Board of Directors Compensation Arrangements for Non-Employee Directors
This agreement outlines the compensation policy for non-employee members of the board of directors. Non-employee directors receive an annual cash retainer, meeting fees, additional retainers for committee chairpersons, and annual stock option grants. The options vest after three years and are priced at the market value on the grant date. Employee directors do not receive additional compensation for board service. All directors are reimbursed for expenses related to their board duties.
DIRECTOR COMPENSATION
The board of directors' general policy on director compensation is that compensation for independent directors should consist of both cash and equity-based compensation. Directors who are our employees (currently Mr. Beattie) are not paid for board service in addition to their regular employee compensation. Effective as of June 22, 2004, non-employee directors (currently Messrs.

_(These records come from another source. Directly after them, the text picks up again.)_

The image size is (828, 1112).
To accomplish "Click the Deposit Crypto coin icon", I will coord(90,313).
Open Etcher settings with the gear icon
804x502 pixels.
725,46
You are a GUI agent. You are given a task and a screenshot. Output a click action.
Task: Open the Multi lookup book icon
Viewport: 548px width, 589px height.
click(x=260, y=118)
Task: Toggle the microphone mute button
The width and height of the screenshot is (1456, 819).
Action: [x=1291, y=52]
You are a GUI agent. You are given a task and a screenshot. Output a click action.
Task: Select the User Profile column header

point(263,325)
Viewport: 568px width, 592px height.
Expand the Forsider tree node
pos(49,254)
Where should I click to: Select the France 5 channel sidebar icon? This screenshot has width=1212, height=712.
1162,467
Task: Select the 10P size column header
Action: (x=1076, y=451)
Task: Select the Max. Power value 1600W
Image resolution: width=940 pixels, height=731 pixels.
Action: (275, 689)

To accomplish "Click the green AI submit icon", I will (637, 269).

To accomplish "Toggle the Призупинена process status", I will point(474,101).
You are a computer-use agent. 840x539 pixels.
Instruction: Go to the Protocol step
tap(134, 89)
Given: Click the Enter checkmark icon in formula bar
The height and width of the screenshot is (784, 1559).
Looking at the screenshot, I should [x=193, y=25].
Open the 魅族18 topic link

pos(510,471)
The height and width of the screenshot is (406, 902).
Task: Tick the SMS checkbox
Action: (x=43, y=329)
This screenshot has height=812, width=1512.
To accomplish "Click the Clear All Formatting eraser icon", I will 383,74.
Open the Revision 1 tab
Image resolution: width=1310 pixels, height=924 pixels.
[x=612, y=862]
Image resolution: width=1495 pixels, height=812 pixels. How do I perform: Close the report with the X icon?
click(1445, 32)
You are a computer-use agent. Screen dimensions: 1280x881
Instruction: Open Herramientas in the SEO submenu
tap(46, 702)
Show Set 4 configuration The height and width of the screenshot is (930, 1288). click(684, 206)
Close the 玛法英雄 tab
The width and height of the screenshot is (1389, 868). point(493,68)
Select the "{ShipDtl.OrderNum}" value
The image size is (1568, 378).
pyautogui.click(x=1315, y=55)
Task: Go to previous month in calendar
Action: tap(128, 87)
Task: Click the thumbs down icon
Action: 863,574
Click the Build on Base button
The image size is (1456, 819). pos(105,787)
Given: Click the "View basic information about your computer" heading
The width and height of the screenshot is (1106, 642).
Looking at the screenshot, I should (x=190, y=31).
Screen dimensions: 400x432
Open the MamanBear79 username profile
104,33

Berens, Dooley, Mauran, Tatham and Thomas) are paid an annual retainer of $25,000 and a fee of $1,000 for each meeting of our board of directors attended or a committee of the board attended on a date separate from a board meeting. In the event a committee meeting is on the same date as a board meeting, the board member receives $500 for attending the committee meeting. A $3,500 annual retainer is paid to the audit committee chairperson and a $2,500 annual retainer is paid to the compensation committee ch airperson. In addition to the cash compensation, non-employee directors receive a grant of stock options for 7,000 shares of our common stock under our Non-Employee Director Stock Option Plan upon re-election to the board at each annual meeting of shareholders. The options are exercisable three years after the date of grant, and the exercise price for each option is equal to the closing price of our common stock on the date of grant. In addition, our board members were reimbursed for all expenses incurred in connection with their activities as directors.